As they were going along the road, someone said to him, “I will follow you wherever you go.” And Jesus said to him, “Foxes have holes, and birds of the air have nests, but the Son of Man has nowhere to lay his head.” To another he said, “Follow me.” But he said, “Lord, let me first go and bury my father.” And Jesus said to him, “Leave the dead to bury their own dead. But as for you, go and proclaim the kingdom of God.” Yet another said, “I will follow you, Lord, but let me first say farewell to those at my home.” Jesus said to him, “No one who puts his hand to the plow and looks back is fit for the kingdom of God.” (Luke 9:57-62)
My wife was just reminding me a few days ago about what happened the first time I was going to teach through the Beatitudes in our home church ministry. We were in a series through Matthew that brought us to chapter 5. I initially thought I could do a summary of the eight Beatitudes in one message.
However, as I was meditating on them leading up to that particular Sunday, the things I was learning about what it looks like to be blessed by God surprised me.
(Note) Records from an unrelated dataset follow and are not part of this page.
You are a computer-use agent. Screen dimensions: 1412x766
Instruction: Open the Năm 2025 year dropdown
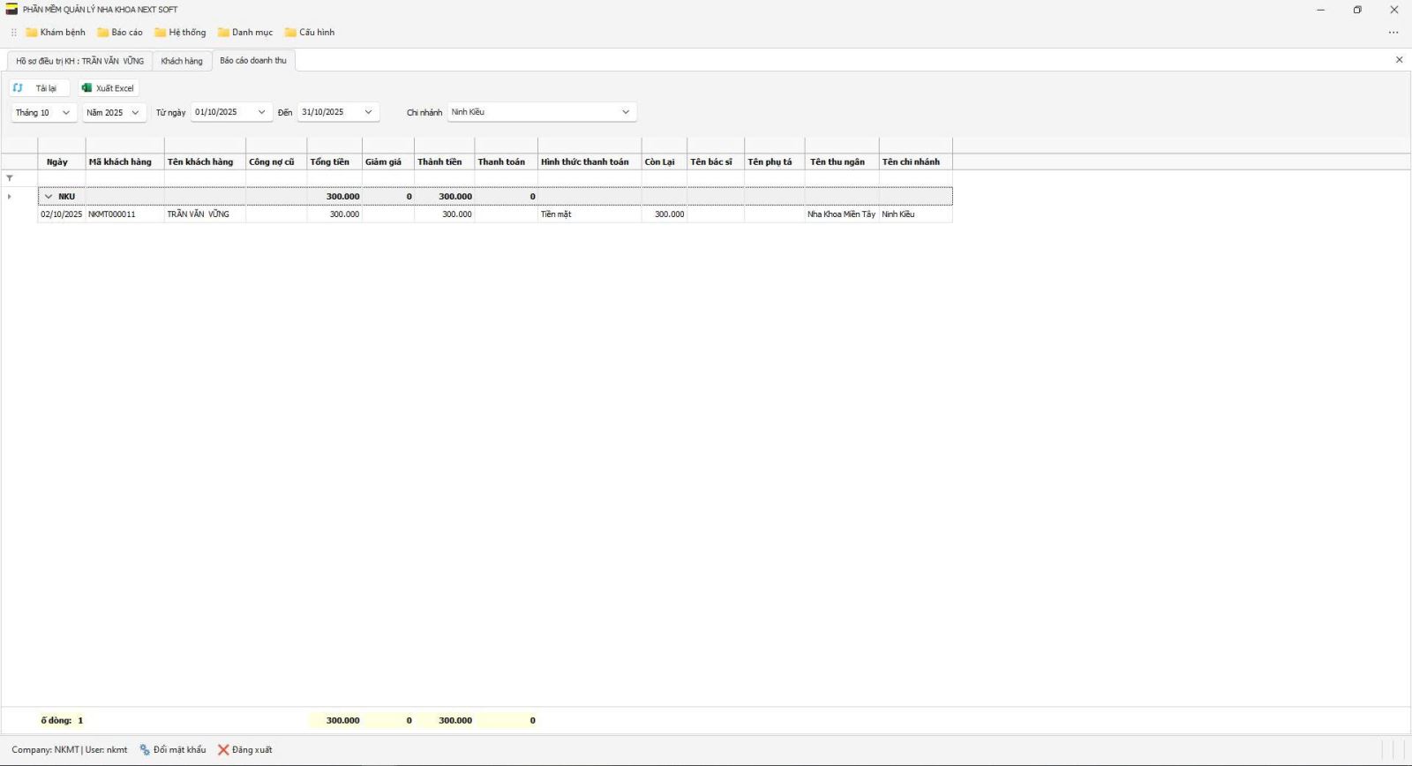[135, 113]
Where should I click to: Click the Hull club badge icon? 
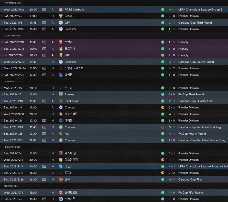pyautogui.click(x=61, y=134)

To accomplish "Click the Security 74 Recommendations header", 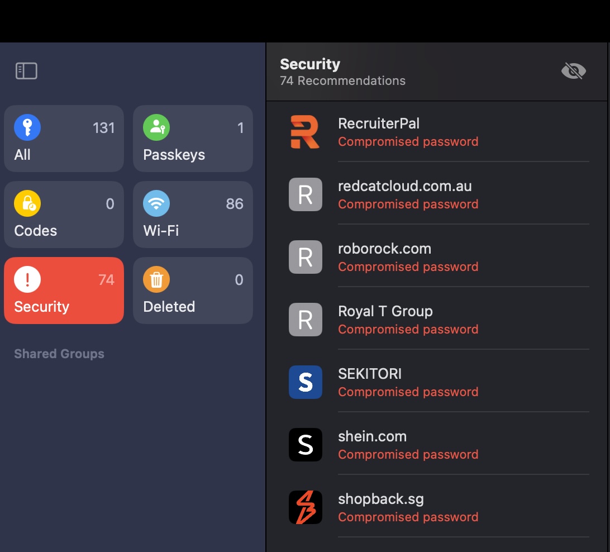I will tap(343, 72).
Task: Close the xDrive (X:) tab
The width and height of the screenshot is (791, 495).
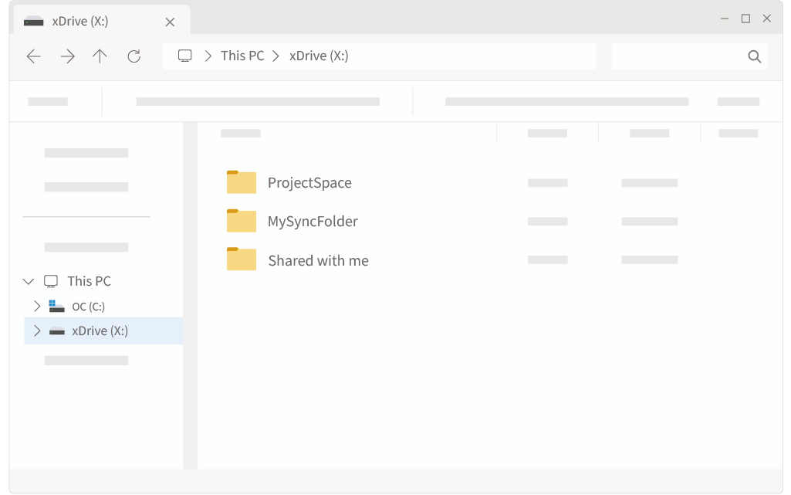Action: [170, 22]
What I had once thought was a “to do” list for believers turned out to be a “God is doing” list for the kingdom of heaven.
This was so mind-changing that I knew there was no way I could make do with an eight-point summary. I had to lead our church through these one at a time so we could be transformed by the mind-renewal God had given us (Romans 12:1-2).
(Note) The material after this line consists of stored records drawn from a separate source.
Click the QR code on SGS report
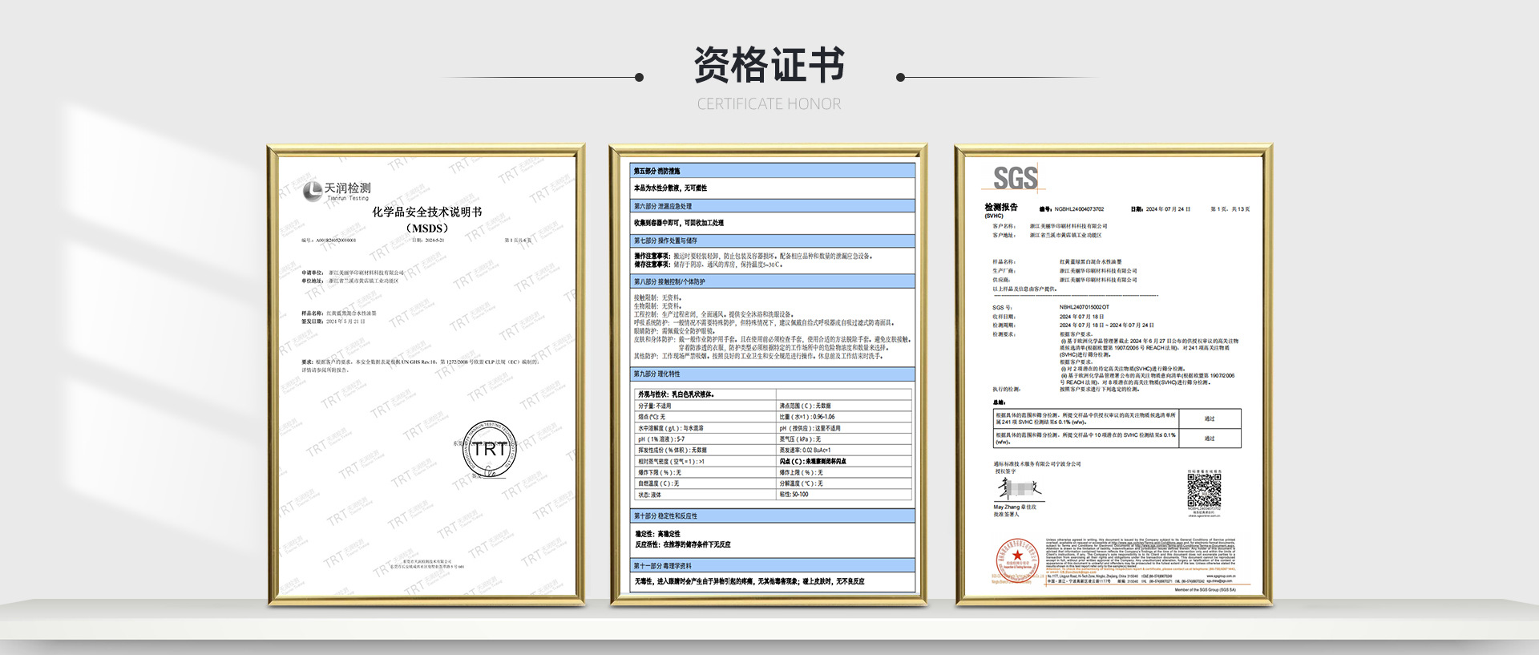 [1204, 490]
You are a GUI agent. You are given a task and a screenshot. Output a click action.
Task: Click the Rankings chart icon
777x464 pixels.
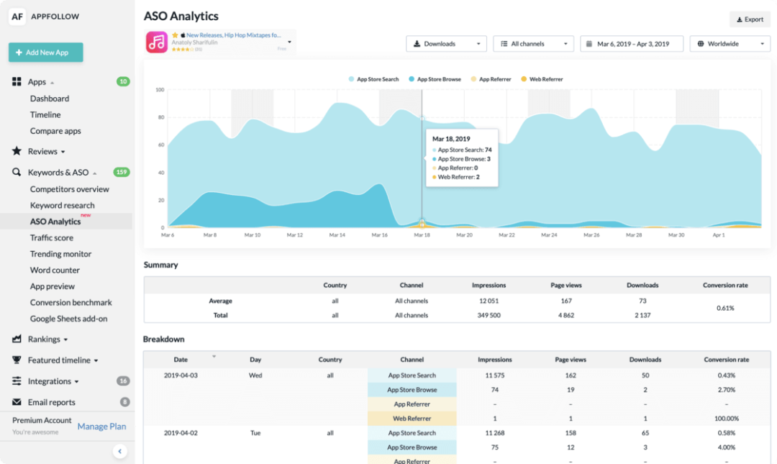click(17, 339)

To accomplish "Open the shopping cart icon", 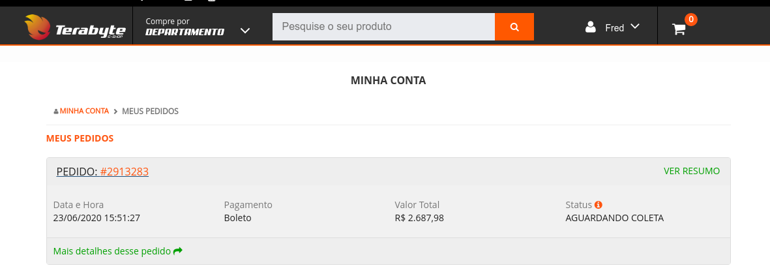I will (x=679, y=29).
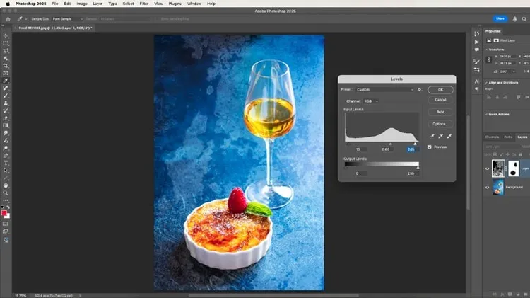
Task: Click the Auto button in Levels
Action: pos(440,112)
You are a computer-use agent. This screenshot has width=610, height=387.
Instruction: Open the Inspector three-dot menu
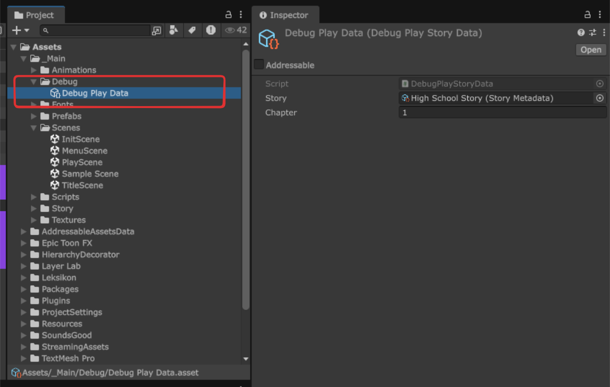point(600,14)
The next big surprise was that, when I announced my change of plans from one message to eight, people voiced their despair that I was going to take that much time to look at these qualities. As one man said, “You’re taking the highest standards of the kingdom of God and you’re going to take eight weeks to tell people who already feel like crap about our walk with God all the things we are failing at?!”
I couldn’t help smiling at how God had prepared me that week with a far different view from what we had been taught. For the next two months, we had a very uplifting time of considering NOT what were these “highest standards” of what God required OF us, but what were the marks of GOD’S blessing when HE was working IN us.
In other words, the Beatitudes do not list eight things we are to do to be blessed. Rather, they show us eight of the qualities we will find happening in our lives when God is blessing us. For what I now call the “downside” of the Beatitudinal Valley, we don’t try to be poor in spirit so God will bless us; God is blessing us with the “poor in spirit” experience so he can give us his kingdom. We don’t try to mourn so God will bless us; we accept that God is blessing us when we find ourselves mourning whatever is wrong between us and him because he wants to comfort us beyond our comprehension. We don’t try to attain meekness; we accept God’s work of blessing us with the meekness that admits we can’t fix ourselves and so we surrender to Jesus’ authority to save us, heal us, fix us, and transform us. And we don’t try to make ourselves hunger and thirst for righteousness so God can bless us; we acknowledge we are being blessed when we feel starving for the righteousness we do not have because we know God will satisfy that longing.
The same is with the other four qualities that describe the “upside” of the Beatitudinal Valley. We don’t try to be merciful so God will bless us; we agree that we are being blessed (and have been blessed) when we see how God is leading us to be merciful towards others as he has been merciful towards us. We don’t try to earn God’s blessing by purifying our hearts; we rest in God’s blessing as we join his work of purifying us from the inside out. We don’t try to make ourselves peacemakers so we can earn God’s blessing; we receive God’s blessing of turning us into his peacemakers who want nothing more than to see other people experience peace with God. And we don’t try to earn brownie points for good behavior when we are persecuted for the sake of righteousness, but we know we are being blessed by God when our walk with Jesus Christ receives the same hatred as he did when he was here.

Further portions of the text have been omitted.